Luang Gi Tojin tersenyum, lalu mencabut pedangnya. Dengan tenang ia berkata, "Biarpun kepandaian Hoa-san-pai tidak seberapa, namun dalam pengertian tentang perikebajikan kiranya tidak akan kalah oleh Im-yang-bu-pai. Sejak dahulu punto sudah mendengar tentang lm-yang-kauw (Agama Im Yang), yang sesungguhnya masih merupakan cabang daripada To-kauw, jadi sealiran dengan kebatinan yang kami pelajari. Akan tetapi, semenjak Im-yang-kauw merubah nama menjadi Im-yang-bu-pai, kiranya perkumpulan agama ini berubah menjadi perkumpulan tukang pukul dan ahli-ahli berkelahi yang suka membunuh orang. karena kalian sudah datang di puncak Hoa san pai dan sudah mencelakai muridku, marilah kita main-main sebentar."
Siang-mo-kiam Lai Tek tertawa mengejek. Ia menggerakkan pedang kanan yang hitam terdengar suara mengaung seperti harimau mengaum. Pedang kirinya yang putih digerakkan, terdengar suara angin mengiuk yang amat tajam menusuk telinga. Dengan dua kali gerakan ini saja tokoh Im-yang-bu-pai sudah memperlihatkan kelihaiannya dan diam-diam Liang Gi Tojin terkejut. Ia makum bahwa tenaga dari orang besar pendek ini besar sekali dan juga sepasang pedang itu merupakan pasangan pedang mustika. Yang putih terbuat daripada pek-kim (emas putih) dan yang hitam terbuat daripada batu hitam yang lebih keras daripada besi. Namun ia tidak menjadi gentar.
"Kau lihai Siang-mo-kiam akan tetapi untuk membela nama Hoa san-pai sampai mati pun pinto takkat melangkah mundur."
"Ha-ha-ha, kau sudah bosan hidup dan ingin mampus? Baiklah, mari kuantar kau menghadap Giam-kun (Raja Maut)!" kata Siang-mo-kiam Lai Tek yang menyerang dengan cepatnya. Sepasang pedangnya berubah menjadi dua gulung sinar hitam dan putih, yang putih bergerak dari atas dan yang hitam bergerak dari bawah atau sebaliknya. Inilah ilmu pedang berdasarkan ilmu pedang Lo-hai-kiam-hoat (Ilmu Pedang Mengamuk Lautan) dari Kun-lun-pai yang telah dioper dan dijiplak oleh Im-yang-bu-pai dan diubah setelah dtsesuaikan dengan ilmu silat Im yang-kiam-hoat mereka.

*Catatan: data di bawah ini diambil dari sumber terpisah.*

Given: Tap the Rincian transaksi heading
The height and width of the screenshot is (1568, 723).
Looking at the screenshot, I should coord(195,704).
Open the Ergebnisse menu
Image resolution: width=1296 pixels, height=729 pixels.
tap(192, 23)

Liang Gi Tojin sebagai seorang tokoh yang kenamaan tentu saja mengenal Ilmu Pedang Lo-hai-kiam-hoat dari Kun-lun pai ini, akan tetapi oleh karena ilmu pedang ini sudah disatukan dengan Im-yang kiam-hoat serta tokoh ke dua dari Im yang-bu-pai ini memang memiliki kepandaian amat tinggi, kakek Hoa-san-pai ini menjadi kewalahan sekali. Biarpun ia mengerahkaii tenaga dan kepandaian, mainkan Hoa-san-kiam-hoat yang paling tersembunyi dan lihai, namun tetap saja ia tidak berdaya menahan gelombang desakan sepasang pedang lawan yang amat luar biasa. Dengan nekat kakek Hoa-san-pai ini lalu membarengi serangan lawan. Ketika pedang hitam di tangan kanan lawannya menusuk ke arah perutnya, ia cepat mengelak, miringkan tubuhnya sambil membarengi membabat ke arah leher lawan. Gerakan ini adalah gerakan nekad, karena kalau lawan melanjutkan serangannya, tentu ia akan mati akan tetapi di lain pihak pedangnya tentu akan mengenai sasaran pula!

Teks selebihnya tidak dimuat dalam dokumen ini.